Encontrei uma vaga na minha área e me desliguei da empresa. Alguns dias depois ele fez aniversário e eu liguei, foi quando me convidou para sua festa. Ficamos juntos naquela noite e já são 27 anos de relacionamento. Por um tempo, cada um atuou numa área, eu era assistente social, funcionária pública com concurso há 10 anos. Ele teve vários negócios, mas amava mesmo o setor de tecnologia. Foi ele quem abriu a empresa em que hoje atuamos juntos hoje.

Eu cheguei seis meses depois da abertura, porque ele sentiu muita dificuldade com a parte administrativa e financeira. Sempre teve muito conhecimento técnico, especialmente na área de desenvolvimento de software, mas não tinha nenhuma ideia de organização da gestão. Eu tirei licença e fiquei alguns meses com ele no negócio, ‘organizando a casa’. Quando esse período acabou, decidi assumir a área administrativa da empresa e me tornei sócia dele.

A pior parte é que não dá para chegar no trabalho e falar mal do marido, e não dá para chegar em casa e falar mal  do sócio. Trabalhamos no mesmo prédio, mas em salas separadas e só vejo ele no almoço, cada um faz um horário diferente e vai com o próprio carro. Para não prejudicar nossa imagem como diretores, estabelecemos a regra de deixar as discussões mais quentes de negócios para fazermos em casa sozinhos, longe dos colaboradores (são cerca de 50 profissionais).

As maiores discussões e divergências são feitas em casa de manhã, no banheiro, enquanto nos arrumamos. Pode levar alguns minutos ou até uma hora - só saímos de lá com o assunto resolvido. É um momento reservado apenas para nós dois e evita que qualquer conflito saia dali. Quando chegamos na empresa estamos alinhados sobre o que fazer.”
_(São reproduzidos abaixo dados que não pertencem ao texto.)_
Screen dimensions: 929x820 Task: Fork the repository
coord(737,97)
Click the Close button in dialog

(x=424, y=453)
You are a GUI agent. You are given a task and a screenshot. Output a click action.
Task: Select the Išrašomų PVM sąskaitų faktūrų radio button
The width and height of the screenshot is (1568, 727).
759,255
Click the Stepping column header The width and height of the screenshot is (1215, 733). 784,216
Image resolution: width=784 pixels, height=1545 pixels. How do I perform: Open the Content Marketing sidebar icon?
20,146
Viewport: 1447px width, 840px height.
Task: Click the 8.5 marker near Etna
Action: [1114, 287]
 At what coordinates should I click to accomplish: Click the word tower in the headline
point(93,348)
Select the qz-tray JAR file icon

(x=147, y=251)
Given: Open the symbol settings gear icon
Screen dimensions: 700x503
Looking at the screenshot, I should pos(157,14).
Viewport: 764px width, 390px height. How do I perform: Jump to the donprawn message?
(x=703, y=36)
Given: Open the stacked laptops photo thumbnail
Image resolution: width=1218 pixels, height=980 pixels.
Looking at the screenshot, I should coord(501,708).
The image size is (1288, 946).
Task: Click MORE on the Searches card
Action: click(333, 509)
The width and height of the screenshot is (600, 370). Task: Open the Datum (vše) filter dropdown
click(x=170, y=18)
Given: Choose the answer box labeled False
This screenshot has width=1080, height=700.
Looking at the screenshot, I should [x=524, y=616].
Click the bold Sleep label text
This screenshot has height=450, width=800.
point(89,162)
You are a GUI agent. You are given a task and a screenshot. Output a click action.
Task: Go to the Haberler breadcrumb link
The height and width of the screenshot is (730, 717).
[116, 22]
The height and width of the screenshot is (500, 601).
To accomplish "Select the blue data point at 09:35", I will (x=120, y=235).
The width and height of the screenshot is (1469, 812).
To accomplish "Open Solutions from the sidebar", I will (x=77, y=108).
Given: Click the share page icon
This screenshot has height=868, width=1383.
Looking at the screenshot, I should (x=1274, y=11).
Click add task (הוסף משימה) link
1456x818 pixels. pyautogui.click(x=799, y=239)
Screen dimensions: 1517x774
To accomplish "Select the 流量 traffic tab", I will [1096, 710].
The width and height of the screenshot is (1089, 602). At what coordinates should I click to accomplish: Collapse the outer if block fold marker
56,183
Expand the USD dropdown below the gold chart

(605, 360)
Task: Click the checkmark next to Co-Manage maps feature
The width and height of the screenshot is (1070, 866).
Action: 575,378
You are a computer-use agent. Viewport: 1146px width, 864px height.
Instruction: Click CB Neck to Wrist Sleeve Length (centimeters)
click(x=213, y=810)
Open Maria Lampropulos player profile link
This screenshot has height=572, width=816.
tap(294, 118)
(Irene da Silva, 45, é casada com Carlos Alberto D'Avila. Eles são sócios da empresa de software Ellevo)

Aceitar que vida pessoal e profissional se misturam

Mirtis Fernandes e Edmir da Rocha, da VST Soluções e Softwares - Arquivo pessoal - Arquivo pessoal
Imagem: Arquivo pessoal

"Nos conhecemos trabalhando juntos, mas só fomos nos relacionar dez anos depois. Sempre nos demos muito bem profissionalmente: criamos vários produtos juntos, mas tínhamos funções diferentes, eu era cliente e ele prestador de serviço. O Edmir sugeria uma união profissional, mas eu sempre torci o nariz para a ideia, pois meu casamento estava perfeito e não queria correr o risco de comprometer o relacionamento em uma sociedade.

Quando estávamos há sete anos casados, porém, decidimos tentar ser sócios. O Edmir é responsável pela área técnica da empresa: desenvolvimento, manutenção e criação de novos softwares. Eu sou responsável pela área comercial, tendências de inovação e relacionamento com os usuários. Nosso dia a dia é muito dinâmico: eu visito muitos clientes e participo de eventos externos e mesmo quando estou na empresa, só dividimos o mesmo espaço físico em reuniões. Sermos homem e mulher ajuda a lidar com clientes, porque a questão de gênero ainda conta.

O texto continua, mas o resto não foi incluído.